If pictures appear, leave them out, and return exactly the lines from the one holding "The image size is (261, 147)." through the last line of the listing below.
--- DATA TO PROCESS ---
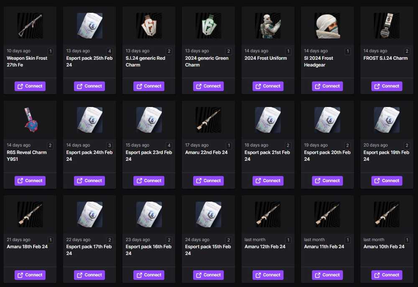Open the SI 2024 Frost Headgear image
The height and width of the screenshot is (287, 418).
click(x=327, y=26)
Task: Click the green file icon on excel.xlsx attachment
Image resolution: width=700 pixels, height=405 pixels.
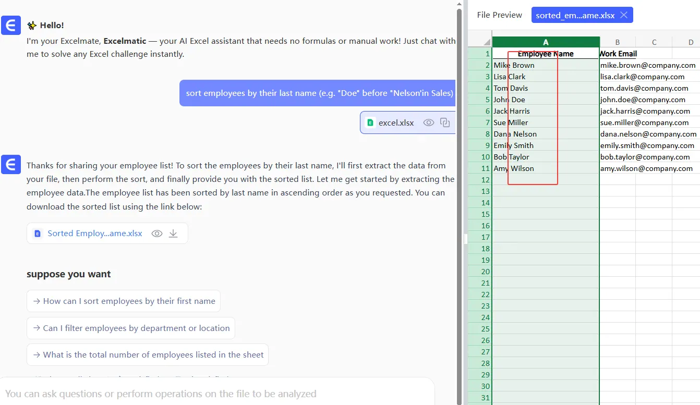Action: click(370, 123)
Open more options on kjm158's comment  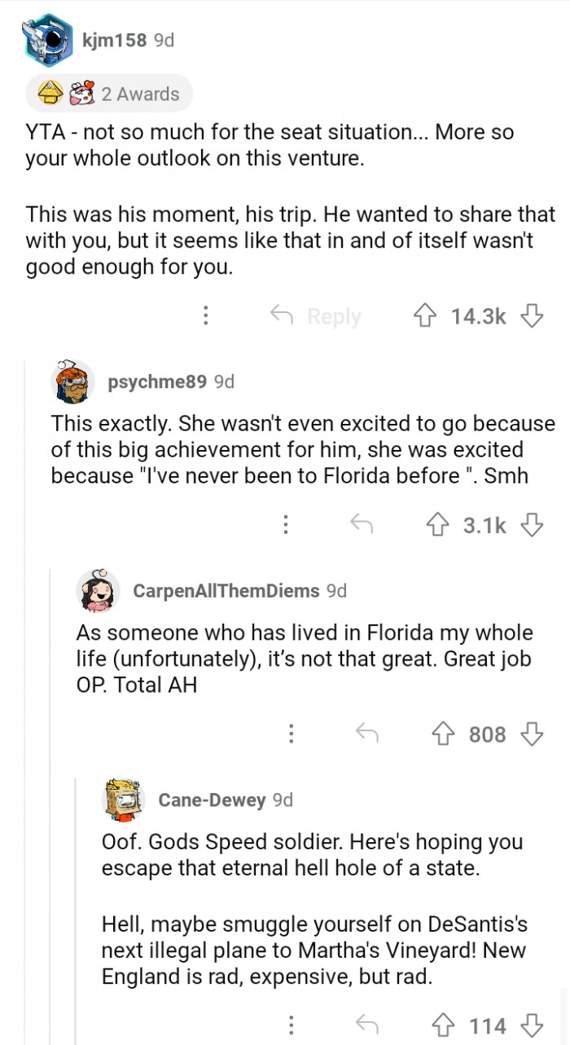click(x=207, y=316)
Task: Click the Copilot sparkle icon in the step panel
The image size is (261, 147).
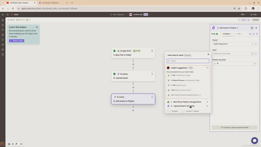Action: (x=250, y=34)
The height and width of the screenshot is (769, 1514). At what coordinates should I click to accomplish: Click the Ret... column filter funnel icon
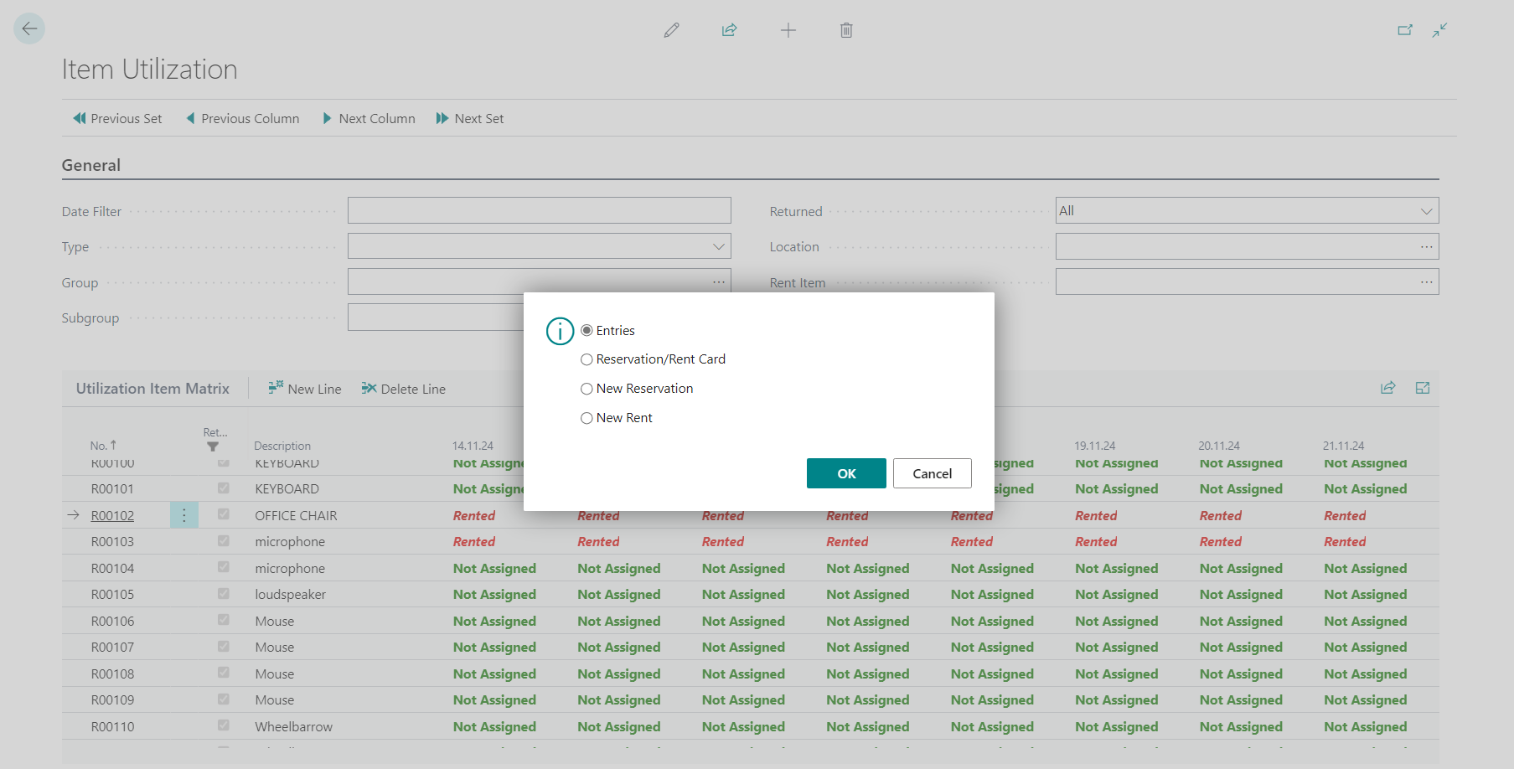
---
● YOUR RESPONSE:
The image size is (261, 147).
Action: (x=250, y=34)
The height and width of the screenshot is (769, 1514). At what coordinates should I click to accomplish: Click the Ret... column filter funnel icon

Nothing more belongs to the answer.